Jones v. Walker

540 F.3d 1277, 2008 U.S. App. LEXIS 17722, 2008 WL 3853313
CourtCourt of Appeals for the Eleventh Circuit
DecidedAugust 20, 2008
Docket04-13562
StatusPublished
Cited by77 cases

This text of 540 F.3d 1277 (Jones v. Walker) is published on Counsel Stack Legal Research, covering Court of Appeals for the Eleventh Circuit primary law. Counsel Stack provides free access to over 12 million legal documents including statutes, case law, regulations, and constitutions.

Bluebook
Jones v. Walker, 540 F.3d 1277, 2008 U.S. App. LEXIS 17722, 2008 WL 3853313 (11th Cir. 2008).

Opinions

BLACK, Circuit Judge:

In August 1996, Petitioner-Appellant Melvin Jones was convicted in Georgia state court of felony murder and cruelty to a child, in connection with the death of his infant daughter. On February 28, 2008, Jones filed a petition for a writ of habeas corpus under 28 U.S.C. § 2254, contending he was forced to represent himself at trial in violation of his Sixth Amendment right to counsel. The district court denied the petition, but a panel of this Court reversed. We granted en banc review to determine whether Jones validly waived his right to counsel.
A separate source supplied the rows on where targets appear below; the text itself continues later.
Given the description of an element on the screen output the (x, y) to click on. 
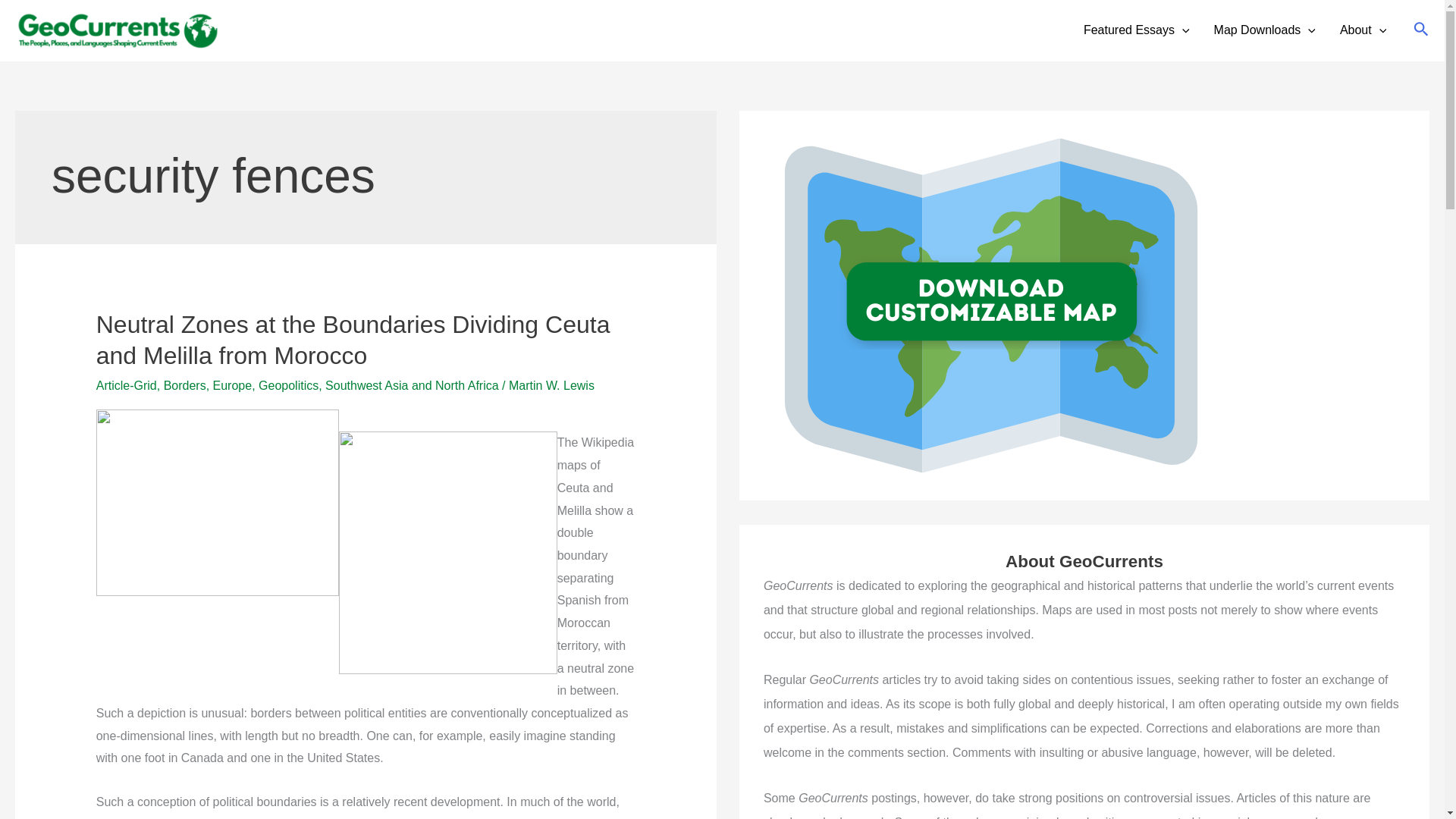
Map Downloads (1264, 30)
Search (1421, 30)
About (1362, 30)
View all posts by Martin W. Lewis (551, 385)
Featured Essays (1136, 30)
Reviewing Jones’ claim de novo, we conclude Jones voluntarily waived his right to counsel. Moreover, because he failed to meet his burden of proving the waiver was unknowing, we conclude Jones is not entitled to habeas relief. Therefore, we affirm the judgment of the district court.

I.

On July 25, 1995, Melvin Jones’ three-month-old daughter, Jennifer Andrews, died while in her father’s care. An autopsy revealed her death was caused by a subdural hematoma, resulting from blunt force trauma to her head and face.

Several months later, Jones was indicted for felony murder and cruelty to a child, and experienced public defender Claudia Saari was appointed to represent him. Trial was set for March 25,1996.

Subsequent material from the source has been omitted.